Notice to U.S. Holders
U.S. Holders (as defined below) are advised that the Shares are not listed on a
U.S. securities exchange and that the Company is not subject to the periodic
reporting requirements of the U.S. Securities Exchange Act of 1934, as amended
(the “U.S. Exchange Act”), and is not required to, and does not, file any
reports with the U.S. Securities and Exchange Commission (the “SEC”) thereunder.
The Offer will be made to holders of Shares resident in the United States (“U.S.

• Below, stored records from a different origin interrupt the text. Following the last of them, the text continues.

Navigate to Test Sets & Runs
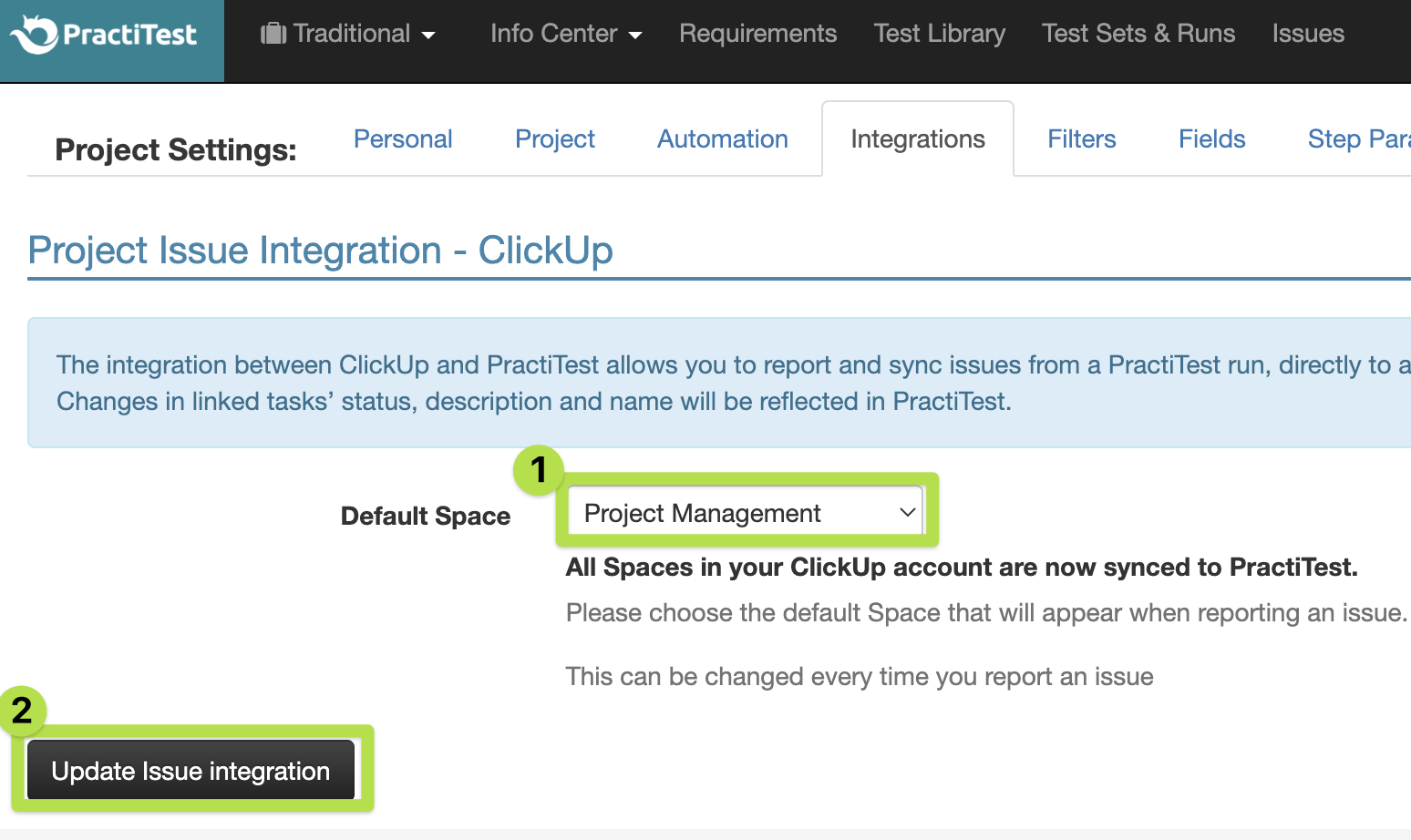 [1138, 34]
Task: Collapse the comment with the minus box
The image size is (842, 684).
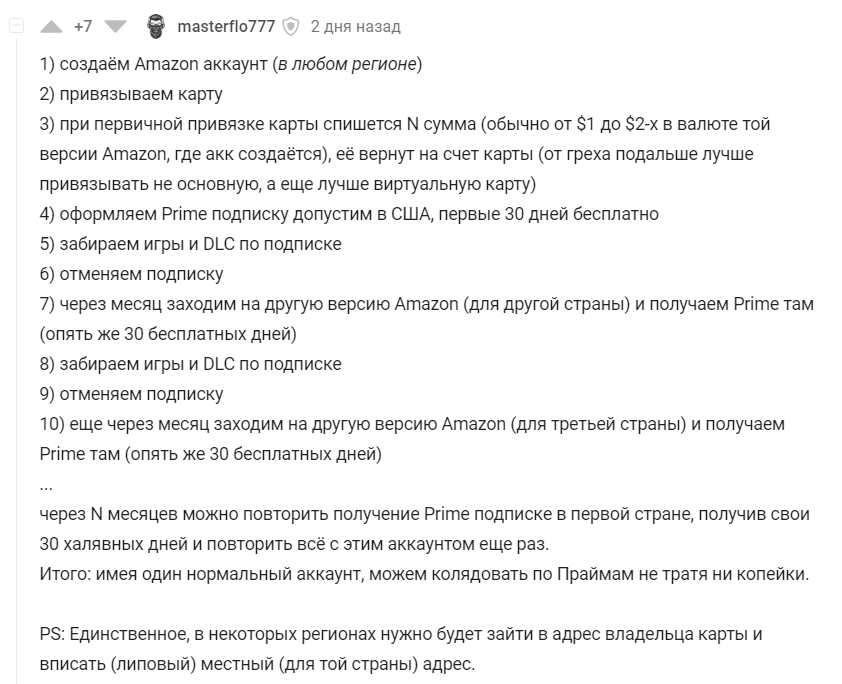Action: click(x=16, y=26)
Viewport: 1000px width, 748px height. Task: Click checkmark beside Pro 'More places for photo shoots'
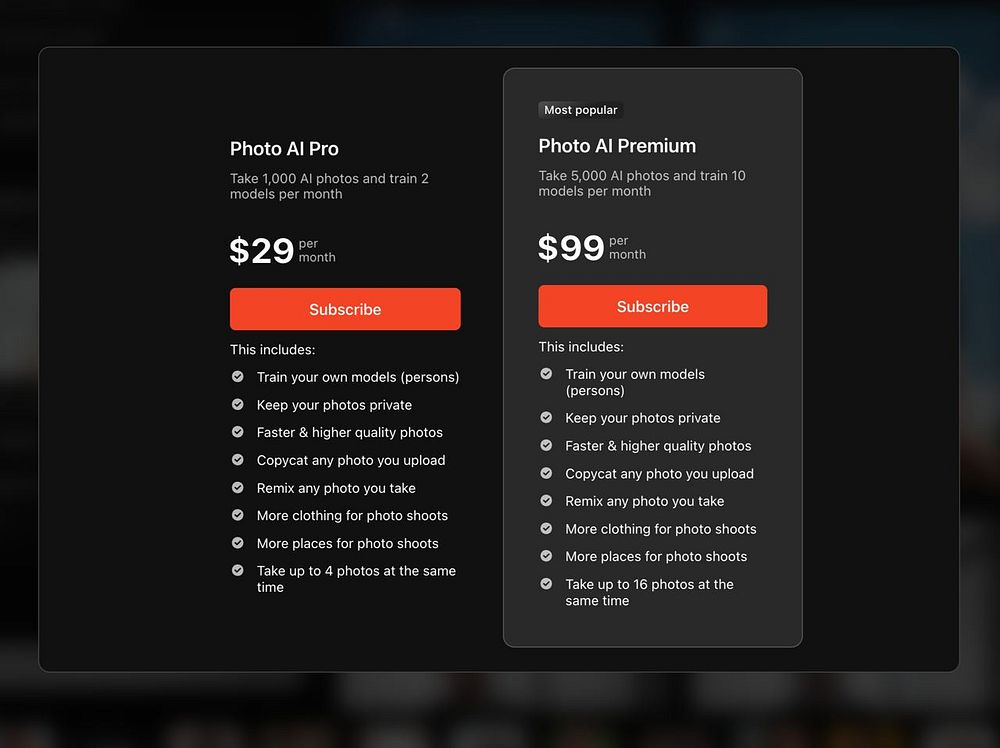click(238, 543)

Holders”) on the same terms and conditions as those made to all other holders of
Shares of the Company to whom an offer is made. Any information documents,
including the Offer Document, will be disseminated to U.S. Holders on a basis
comparable to the method that such documents are provided to the Company’s other
Shareholders to whom an offer is made. The Offer will be made by the Offeror and
no one else.
The Offer is made to U.S. Holders pursuant to Section 14(e) and Regulation 14E
under the U.S. Exchange Act as a “Tier I” tender offer, and otherwise in
accordance with the requirements of Norwegian law. Accordingly, the Offer is
subject to disclosure and other procedural requirements timetable, settlement
procedures and timing of payments, that are different from those that would be
applicable under U.S. domestic tender offer procedures and law.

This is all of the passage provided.